> **WHAT THIS TASK INVOLVES**: Leaving out every picture, quote the data below exactly as it appears.
SUPPLIED DATA below:
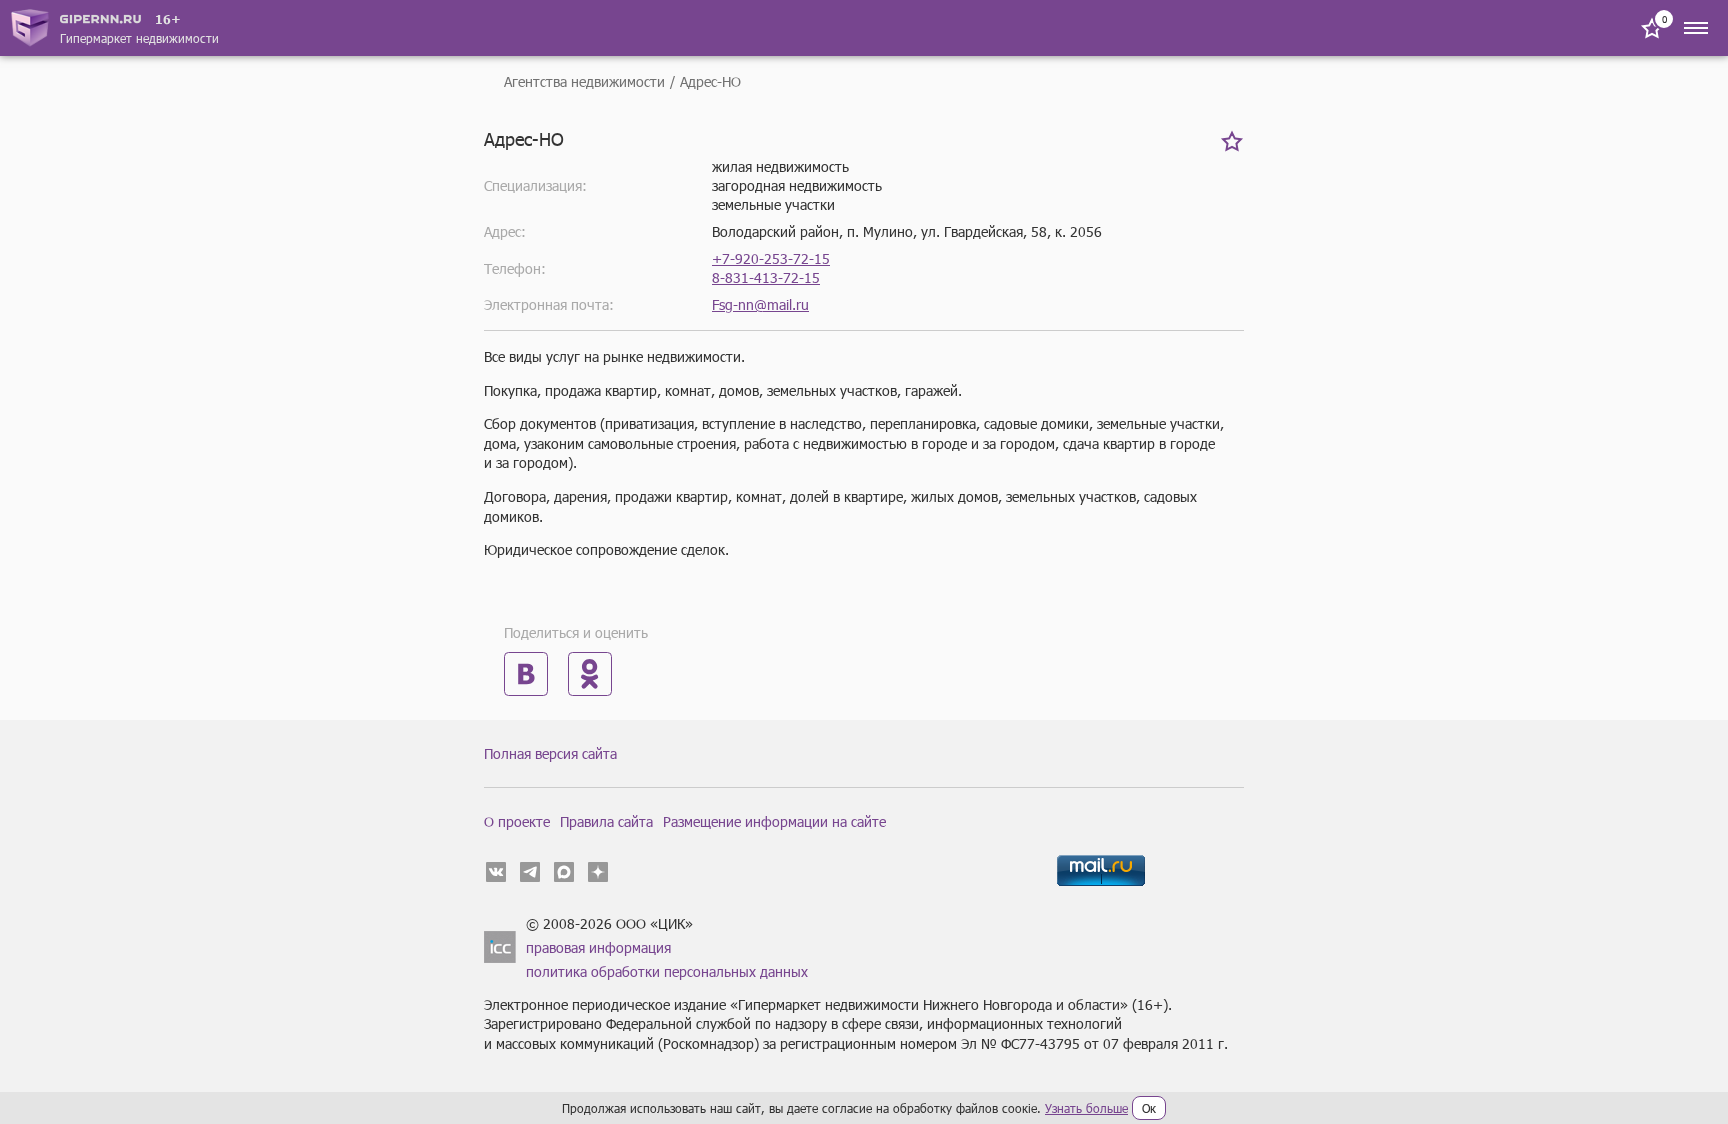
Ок (1149, 1108)
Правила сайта (606, 821)
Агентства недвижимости (584, 81)
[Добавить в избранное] (1232, 141)
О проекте (517, 821)
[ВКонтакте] (526, 674)
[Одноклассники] (590, 674)
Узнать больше (1086, 1108)
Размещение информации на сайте (774, 821)
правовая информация (598, 947)
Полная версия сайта (550, 753)
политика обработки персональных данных (667, 971)
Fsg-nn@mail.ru (760, 304)
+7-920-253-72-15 (771, 258)
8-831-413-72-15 (766, 277)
End of SUPPLIED DATA.
> **EXERCISE RESULT**:
Ок (1149, 1108)
Правила сайта (606, 821)
Агентства недвижимости (584, 81)
[Добавить в избранное] (1232, 141)
О проекте (517, 821)
[ВКонтакте] (526, 674)
[Одноклассники] (590, 674)
Узнать больше (1086, 1108)
Размещение информации на сайте (774, 821)
правовая информация (598, 947)
Полная версия сайта (550, 753)
политика обработки персональных данных (667, 971)
Fsg-nn@mail.ru (760, 304)
+7-920-253-72-15 (771, 258)
8-831-413-72-15 (766, 277)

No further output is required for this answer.